Tags: dogtag, troubleshooting, internals

Dogtag replica range management

Dogtag supports distributed deployment, with multiple replicas (also called clones) processing requests and issuing certificates. All replicas read and write a replicated LDAP database. A Dogtag server can create many kinds of objects: certificates, requests, archived keys or secrets. These objects need identifiers that are unique across the deployment.

How does a Dogtag clone choose an identifier for a new object? In this post I will explain Dogtag’s range management—how it works, how it can break, and what to do if it does.

Object types with managed ranges

There are several types of objects for which Dogtag manages identifier ranges. For example:

The identifiers themselves are unbounded nonzero integers. All of the managed ranges are separate domains. That is, the same numbers exist in each range, and the ranges are managed independently.

Active and standby ranges

For each kind of range, each replica remembers up to two range assignments. The active range is the range from which identifiers are actively assigned. When the active range is exhausted, the standby range becomes the active range and the clone acquires a new range assignment, which will be the new standby range. A clone doesn’t necessarily have a standby range at all times. It only acquires a new allocation for the standby range when the unused amount of its active range falls below some configured low water mark.

Range assignments

Range assignments are recorded in LDAP. A clone’s active and standby ranges are also recorded in the clone’s CS.cfg configuration file. A range object looks like:

dn: cn=10000001,ou=certificateRepository,ou=ranges,o=ipaca
objectClass: top
objectClass: pkiRange
beginRange: 10000001
endRange: 20000000
cn: 10000001
host: f30-1.ipa.local
SecurePort: 443

This is a serial number range assignment. Host f30-1.ipa.local has been assigned the range 10000001..20000000. It is not apparent from this object, but these are actually hexadecimal numbers! Whether the numbers are decimal or hexadecimal varies among managed ranges.

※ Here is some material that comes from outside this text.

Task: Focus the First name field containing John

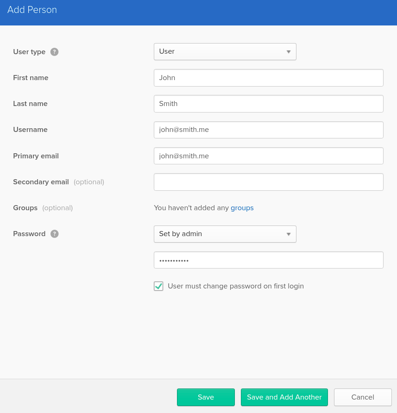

The directives in the CS.cfg on f30-1.ipa.local reflect this assignment:

dbs.enableSerialManagement=true

dbs.beginSerialNumber=fff0001
dbs.endSerialNumber=10000000

dbs.nextBeginSerialNumber=10000001
dbs.nextEndSerialNumber=20000000

dbs.enableRandomSerialNumbers=false
dbs.randomSerialNumberCounter=-1

dbs.serialCloneTransferNumber=10000
dbs.serialIncrement=10000000
dbs.serialLowWaterMark=2000000

The active range is fff0001..10000000, and the standby range is 10000001..20000000, which corresponds to the LDAP entry shown above.

Range delegation

Why is f30-1’s active range so much smaller than its standby range? This is the result of how ranges are assigned during cloning. When creating a clone, the server being configured contacts an existing clone and asks it for some configuration values, including serial/request/replica ID ranges. The existing clone delegates to the new clone a small segment of either its active or standby range. It delegates from the end of its active range, but if there are not enough numbers left in the active range, it delegates from the end the standby range instead.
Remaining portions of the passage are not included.